Individuals become a mass using social networks and together they can influence an organisation that can then influence policy. Take the Cities Fit for Cycling campaign by The Times newspaper. Twitter gave cycling commuters a platform to discuss and share ideas about improving road safety. Cycling is a very individualist activity, but with Twitter cyclists became a community, then when staff at The Times had a very personal experience of cycling dangers, they discovered the size of the community and launched their campaign which influenced the Prime Minister and Parliament to debate the issue.

The Cooperative Group and fellow retailer John Lewis operate models where customers and workers respectively become part owners in the organisations. This community model of shared responsibility has helped both to flourish and make ethical and environmental business decisions.

Planning decisions in many communities more reflect the needs of developers and shareholders than the communities that then have to live with the supermarket or infrastructure foisted upon them. But by acting as a community the development pressures on authorities and regions can be alleviated. Community Land Trusts in Georgia, Vermont, USA and London have redeveloped regions and delivered affordable and profit-making housing, thus relieving two pain points for local authorities.
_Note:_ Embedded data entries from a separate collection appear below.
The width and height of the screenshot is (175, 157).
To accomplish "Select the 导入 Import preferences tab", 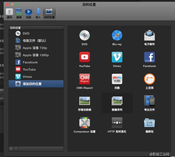I will [x=38, y=13].
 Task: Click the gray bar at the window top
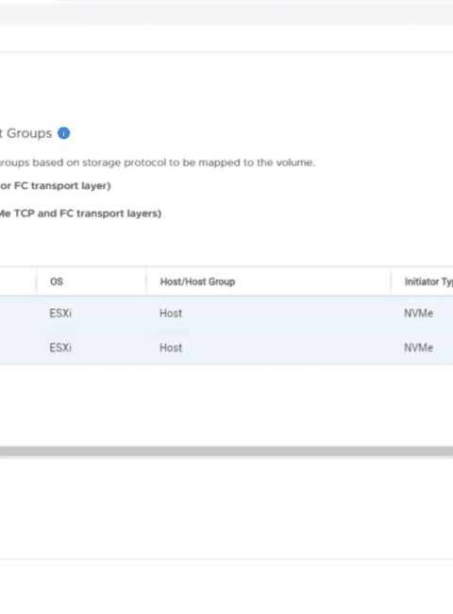coord(227,14)
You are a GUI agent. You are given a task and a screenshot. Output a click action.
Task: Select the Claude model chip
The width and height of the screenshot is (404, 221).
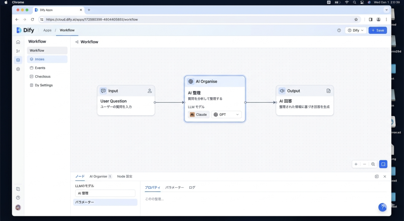198,115
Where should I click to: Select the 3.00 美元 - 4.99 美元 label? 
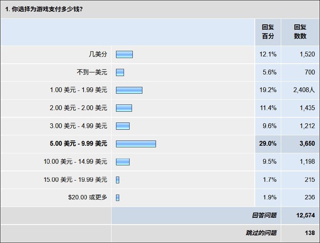click(78, 126)
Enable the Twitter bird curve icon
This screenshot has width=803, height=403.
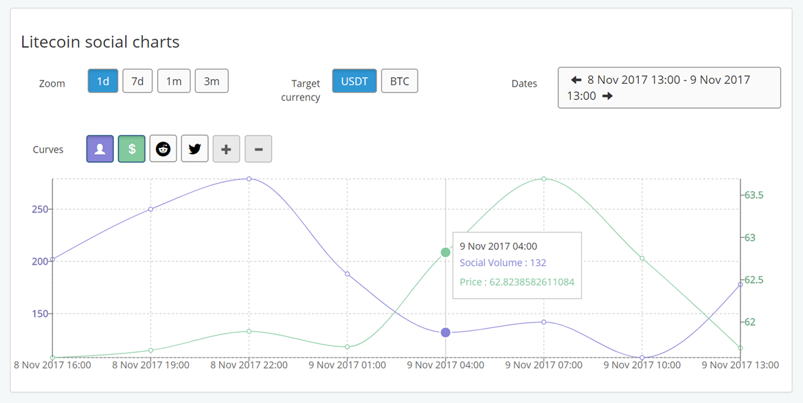[194, 149]
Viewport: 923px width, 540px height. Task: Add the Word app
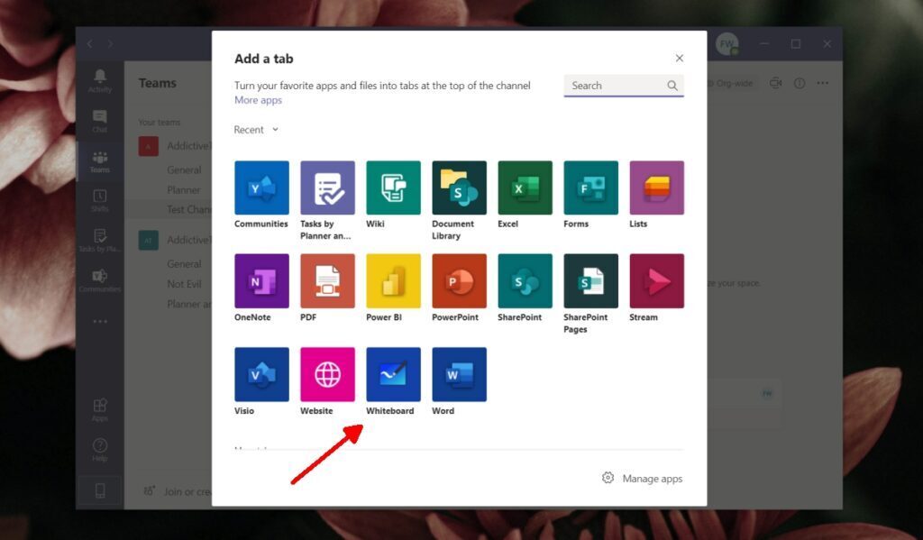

The last 30 years has been an era of broad brush approaches by businesses and organisations. In the highly networked, economic and environmentally challenged 2012 the broad brush is the wrong tool for the job. Big no longer works; wide ranging products lack focus and customers and users cannot identify with them. Although there is a lot to be said for the serendipity of discovery when presented with a wide range of choices, communities require focused and specialist information and will naturally coalesce around it. Contrary to perception, targeted media products, even in printed format, are still in good health.

To engender a community, business has to accept the need for face-to-face contact. As a result the recent tendency to rely on consultants, PR or marketing agencies needs to be drastically cut or even eradicated. These organisations are sales driven, often represent a single aspect of a community and have short term targets. A community is a long term project and members increasingly find each other directly through social networking.

Direct relationships, fostered through communities, cut costs, embrace innovation and meet, in partnership, the challenges that our streets, towns, schools, organisations, countries and planet face.

Rag and bone men of the information world

We are all aware these days of the need to make better use of our available resources, whether this is recycling our domestic waste or minimising our use of energy guzzling technologies. We apply these green principles to our physical environments – why shouldn’t we apply them to our intellectual environments as well?

In the world of business we waste an awful lot of our existing and available knowledge. We reinvent the wheel on a regular basis when we have perfectly good, well documented wheels available to us. We don’t tap into the accumulated experience of our staff. We store vast amounts of information at considerable expense, often making it hard to find in the process, and then feel overloaded with the trivial bits of information that seem to get in our way on a day to day basis.

The main tools currently for business communication are the email and the Word document. Email is commonly cited as one of the main sources of stress and frustration in organisational life. This is largely because it gives priority to the sender of information. The amount of information coming into our inbox is not in our control and we still feel an obligation to respond to things that have been sent to us. Mostly what we are sent are Word documents which have become very formulaic with multi-page reports the norm simply because they are written to a formula and a template.

We could do so much better by than this by using social tools which can add immense value both in the reduction of daily noise and in a greater ability to reuse our existing knowledge. Blogging and Twitter are teaching us collectively how to point and as more of us do this we develop networked sense-making which enhances our ability to learn and improve. We build networks of people to follow who are good at finding, and sharing, the good stuff. Our networks filter the web for us on a daily basis and they dig into our old information to retrieve the gold dust.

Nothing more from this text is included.